- INPUT FOR THIS TASK:
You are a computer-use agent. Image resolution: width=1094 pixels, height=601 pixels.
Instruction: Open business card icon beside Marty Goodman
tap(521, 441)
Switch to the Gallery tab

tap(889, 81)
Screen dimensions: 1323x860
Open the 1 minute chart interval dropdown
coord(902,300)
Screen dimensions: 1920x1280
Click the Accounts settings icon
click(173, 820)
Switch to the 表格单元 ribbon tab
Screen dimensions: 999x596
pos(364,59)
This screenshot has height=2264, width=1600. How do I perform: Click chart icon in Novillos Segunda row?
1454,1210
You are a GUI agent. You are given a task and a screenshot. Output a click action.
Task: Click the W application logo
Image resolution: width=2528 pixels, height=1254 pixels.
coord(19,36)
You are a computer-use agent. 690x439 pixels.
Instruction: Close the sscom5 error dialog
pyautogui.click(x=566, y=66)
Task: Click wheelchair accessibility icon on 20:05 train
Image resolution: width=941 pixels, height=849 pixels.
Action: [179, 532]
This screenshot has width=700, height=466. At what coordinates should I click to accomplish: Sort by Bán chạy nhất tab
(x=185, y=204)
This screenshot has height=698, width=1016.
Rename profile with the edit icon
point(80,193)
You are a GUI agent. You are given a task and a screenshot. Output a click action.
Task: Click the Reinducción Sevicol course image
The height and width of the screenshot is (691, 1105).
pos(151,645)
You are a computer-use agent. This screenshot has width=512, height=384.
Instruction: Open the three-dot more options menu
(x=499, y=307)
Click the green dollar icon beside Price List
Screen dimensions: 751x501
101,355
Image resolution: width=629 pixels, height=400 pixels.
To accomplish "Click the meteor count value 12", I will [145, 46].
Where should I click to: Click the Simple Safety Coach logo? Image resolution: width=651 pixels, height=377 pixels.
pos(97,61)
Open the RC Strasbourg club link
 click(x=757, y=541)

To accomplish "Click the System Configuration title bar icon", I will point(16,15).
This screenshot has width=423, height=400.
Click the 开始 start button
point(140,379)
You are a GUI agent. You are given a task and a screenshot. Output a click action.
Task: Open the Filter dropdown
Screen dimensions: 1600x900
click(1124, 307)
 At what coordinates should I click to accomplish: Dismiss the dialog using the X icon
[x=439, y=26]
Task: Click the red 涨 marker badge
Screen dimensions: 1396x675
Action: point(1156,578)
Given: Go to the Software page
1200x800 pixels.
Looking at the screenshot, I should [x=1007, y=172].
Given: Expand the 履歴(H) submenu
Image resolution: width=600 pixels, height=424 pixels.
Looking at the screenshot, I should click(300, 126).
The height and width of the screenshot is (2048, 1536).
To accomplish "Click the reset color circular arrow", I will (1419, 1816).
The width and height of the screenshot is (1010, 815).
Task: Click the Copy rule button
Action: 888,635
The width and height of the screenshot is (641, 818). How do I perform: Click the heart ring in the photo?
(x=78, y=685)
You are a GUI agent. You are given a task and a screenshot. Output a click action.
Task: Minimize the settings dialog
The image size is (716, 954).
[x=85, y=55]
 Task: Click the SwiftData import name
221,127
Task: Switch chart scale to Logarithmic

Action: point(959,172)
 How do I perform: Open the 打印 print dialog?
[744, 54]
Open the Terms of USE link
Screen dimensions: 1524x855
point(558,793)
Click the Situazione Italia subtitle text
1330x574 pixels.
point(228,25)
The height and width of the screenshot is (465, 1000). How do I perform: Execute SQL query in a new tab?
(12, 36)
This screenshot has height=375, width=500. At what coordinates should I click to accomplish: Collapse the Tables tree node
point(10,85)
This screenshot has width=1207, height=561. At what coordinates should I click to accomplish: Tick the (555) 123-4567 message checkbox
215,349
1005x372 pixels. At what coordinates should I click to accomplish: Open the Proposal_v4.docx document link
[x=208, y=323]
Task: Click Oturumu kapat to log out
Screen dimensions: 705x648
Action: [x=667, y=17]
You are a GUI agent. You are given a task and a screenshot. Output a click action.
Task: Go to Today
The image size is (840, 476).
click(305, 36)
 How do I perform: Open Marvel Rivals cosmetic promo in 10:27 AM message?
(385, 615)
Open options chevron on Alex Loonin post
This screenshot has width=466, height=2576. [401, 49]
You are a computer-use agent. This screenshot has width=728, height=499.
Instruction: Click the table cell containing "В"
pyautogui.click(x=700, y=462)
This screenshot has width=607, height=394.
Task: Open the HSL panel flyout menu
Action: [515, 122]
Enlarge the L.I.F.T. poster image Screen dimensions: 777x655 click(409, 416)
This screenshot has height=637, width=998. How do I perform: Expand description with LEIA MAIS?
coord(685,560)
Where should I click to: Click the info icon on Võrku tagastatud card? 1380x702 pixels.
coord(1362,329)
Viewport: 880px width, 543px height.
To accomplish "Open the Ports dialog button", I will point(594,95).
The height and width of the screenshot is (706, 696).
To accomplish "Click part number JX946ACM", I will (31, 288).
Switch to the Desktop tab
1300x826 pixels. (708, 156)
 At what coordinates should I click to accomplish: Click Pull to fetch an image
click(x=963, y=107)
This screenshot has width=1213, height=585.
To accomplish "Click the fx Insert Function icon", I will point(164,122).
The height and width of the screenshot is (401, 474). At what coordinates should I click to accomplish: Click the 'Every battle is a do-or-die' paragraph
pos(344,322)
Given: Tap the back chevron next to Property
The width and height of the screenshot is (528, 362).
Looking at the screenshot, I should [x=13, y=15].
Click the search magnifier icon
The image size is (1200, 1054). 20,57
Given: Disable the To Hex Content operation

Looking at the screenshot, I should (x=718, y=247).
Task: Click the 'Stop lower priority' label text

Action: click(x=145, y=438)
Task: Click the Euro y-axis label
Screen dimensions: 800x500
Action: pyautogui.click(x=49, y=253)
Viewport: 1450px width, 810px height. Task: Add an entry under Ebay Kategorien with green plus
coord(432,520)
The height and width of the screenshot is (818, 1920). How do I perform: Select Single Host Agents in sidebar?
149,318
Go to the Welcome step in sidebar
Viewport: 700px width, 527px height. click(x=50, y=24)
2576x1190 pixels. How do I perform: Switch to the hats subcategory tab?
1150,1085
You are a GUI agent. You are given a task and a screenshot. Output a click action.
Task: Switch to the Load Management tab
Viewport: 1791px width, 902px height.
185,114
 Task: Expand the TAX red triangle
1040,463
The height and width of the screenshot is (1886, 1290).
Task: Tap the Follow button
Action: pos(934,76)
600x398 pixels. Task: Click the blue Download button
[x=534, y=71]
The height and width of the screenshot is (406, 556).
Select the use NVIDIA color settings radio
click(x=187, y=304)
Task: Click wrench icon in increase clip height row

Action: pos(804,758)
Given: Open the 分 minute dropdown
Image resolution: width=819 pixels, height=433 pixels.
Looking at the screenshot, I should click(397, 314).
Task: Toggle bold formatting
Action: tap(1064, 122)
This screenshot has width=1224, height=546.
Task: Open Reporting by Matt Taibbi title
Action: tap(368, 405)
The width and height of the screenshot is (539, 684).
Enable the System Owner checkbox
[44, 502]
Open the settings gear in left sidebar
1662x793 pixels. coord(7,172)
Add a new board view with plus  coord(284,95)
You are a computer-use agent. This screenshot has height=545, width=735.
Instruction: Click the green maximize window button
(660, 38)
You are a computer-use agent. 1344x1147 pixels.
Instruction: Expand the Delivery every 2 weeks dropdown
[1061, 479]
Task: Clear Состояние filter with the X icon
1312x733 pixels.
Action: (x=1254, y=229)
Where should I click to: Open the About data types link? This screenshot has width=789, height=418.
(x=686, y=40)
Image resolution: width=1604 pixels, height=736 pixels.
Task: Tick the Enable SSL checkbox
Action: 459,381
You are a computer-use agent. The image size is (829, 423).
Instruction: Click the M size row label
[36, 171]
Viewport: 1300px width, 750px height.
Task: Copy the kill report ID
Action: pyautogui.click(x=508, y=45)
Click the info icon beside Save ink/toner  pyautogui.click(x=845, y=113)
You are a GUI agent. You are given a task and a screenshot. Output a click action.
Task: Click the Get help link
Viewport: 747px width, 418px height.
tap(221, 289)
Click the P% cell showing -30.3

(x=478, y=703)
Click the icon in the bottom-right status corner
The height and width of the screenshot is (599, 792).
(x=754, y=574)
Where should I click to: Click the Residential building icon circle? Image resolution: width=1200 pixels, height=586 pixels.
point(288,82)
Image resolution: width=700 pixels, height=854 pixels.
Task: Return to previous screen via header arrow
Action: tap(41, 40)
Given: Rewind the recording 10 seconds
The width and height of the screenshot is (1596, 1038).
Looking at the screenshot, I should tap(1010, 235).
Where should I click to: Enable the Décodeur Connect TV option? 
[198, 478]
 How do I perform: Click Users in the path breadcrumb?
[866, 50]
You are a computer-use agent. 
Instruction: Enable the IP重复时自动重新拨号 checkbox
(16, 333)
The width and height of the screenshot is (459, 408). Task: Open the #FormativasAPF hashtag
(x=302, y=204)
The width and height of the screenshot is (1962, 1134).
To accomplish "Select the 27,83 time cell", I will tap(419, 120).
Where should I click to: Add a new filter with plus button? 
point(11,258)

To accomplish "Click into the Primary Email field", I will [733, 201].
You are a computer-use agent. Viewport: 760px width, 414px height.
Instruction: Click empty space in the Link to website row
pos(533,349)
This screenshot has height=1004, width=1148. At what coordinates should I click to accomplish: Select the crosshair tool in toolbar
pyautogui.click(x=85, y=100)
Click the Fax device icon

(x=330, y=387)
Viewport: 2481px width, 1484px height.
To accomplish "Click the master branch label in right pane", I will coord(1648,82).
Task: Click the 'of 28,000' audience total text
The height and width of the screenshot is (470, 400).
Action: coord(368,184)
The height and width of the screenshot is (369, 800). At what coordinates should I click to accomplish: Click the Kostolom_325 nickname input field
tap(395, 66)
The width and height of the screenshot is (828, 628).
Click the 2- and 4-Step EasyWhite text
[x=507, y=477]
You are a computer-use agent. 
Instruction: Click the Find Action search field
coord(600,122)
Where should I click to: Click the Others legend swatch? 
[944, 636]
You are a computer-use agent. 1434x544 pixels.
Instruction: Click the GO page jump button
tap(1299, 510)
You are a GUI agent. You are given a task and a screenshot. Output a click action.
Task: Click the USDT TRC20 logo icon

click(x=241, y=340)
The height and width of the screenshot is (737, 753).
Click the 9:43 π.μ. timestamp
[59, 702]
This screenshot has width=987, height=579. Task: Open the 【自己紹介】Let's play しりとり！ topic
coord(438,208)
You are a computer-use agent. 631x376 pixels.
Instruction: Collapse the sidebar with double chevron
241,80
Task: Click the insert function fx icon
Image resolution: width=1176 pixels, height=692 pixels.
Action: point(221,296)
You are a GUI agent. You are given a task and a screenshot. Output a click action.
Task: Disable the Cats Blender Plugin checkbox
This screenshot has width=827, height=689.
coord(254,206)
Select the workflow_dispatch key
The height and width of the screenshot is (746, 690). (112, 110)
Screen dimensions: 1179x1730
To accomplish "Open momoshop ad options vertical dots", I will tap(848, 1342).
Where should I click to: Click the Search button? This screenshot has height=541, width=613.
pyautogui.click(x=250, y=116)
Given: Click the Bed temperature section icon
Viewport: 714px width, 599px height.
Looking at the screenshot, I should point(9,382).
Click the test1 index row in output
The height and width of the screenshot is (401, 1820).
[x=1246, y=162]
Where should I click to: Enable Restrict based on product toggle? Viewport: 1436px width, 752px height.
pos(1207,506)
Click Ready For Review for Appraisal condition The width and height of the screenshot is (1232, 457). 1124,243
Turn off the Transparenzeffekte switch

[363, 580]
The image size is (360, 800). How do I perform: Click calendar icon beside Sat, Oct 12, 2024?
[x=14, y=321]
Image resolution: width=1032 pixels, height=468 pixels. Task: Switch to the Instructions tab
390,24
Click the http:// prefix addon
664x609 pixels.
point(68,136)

- EXERCISE REQUIREMENTS: Output should match, line for line, the stretch of the material above from the line holding "Viewport: 2481px width, 1484px height." through the line holding "The width and height of the screenshot is (828, 628).".

- ANSWER SECTION:
Viewport: 2481px width, 1484px height.
To accomplish "Click the master branch label in right pane", I will coord(1648,82).
Task: Click the 'of 28,000' audience total text
The height and width of the screenshot is (470, 400).
Action: coord(368,184)
The height and width of the screenshot is (369, 800). At what coordinates should I click to accomplish: Click the Kostolom_325 nickname input field
tap(395, 66)
The width and height of the screenshot is (828, 628).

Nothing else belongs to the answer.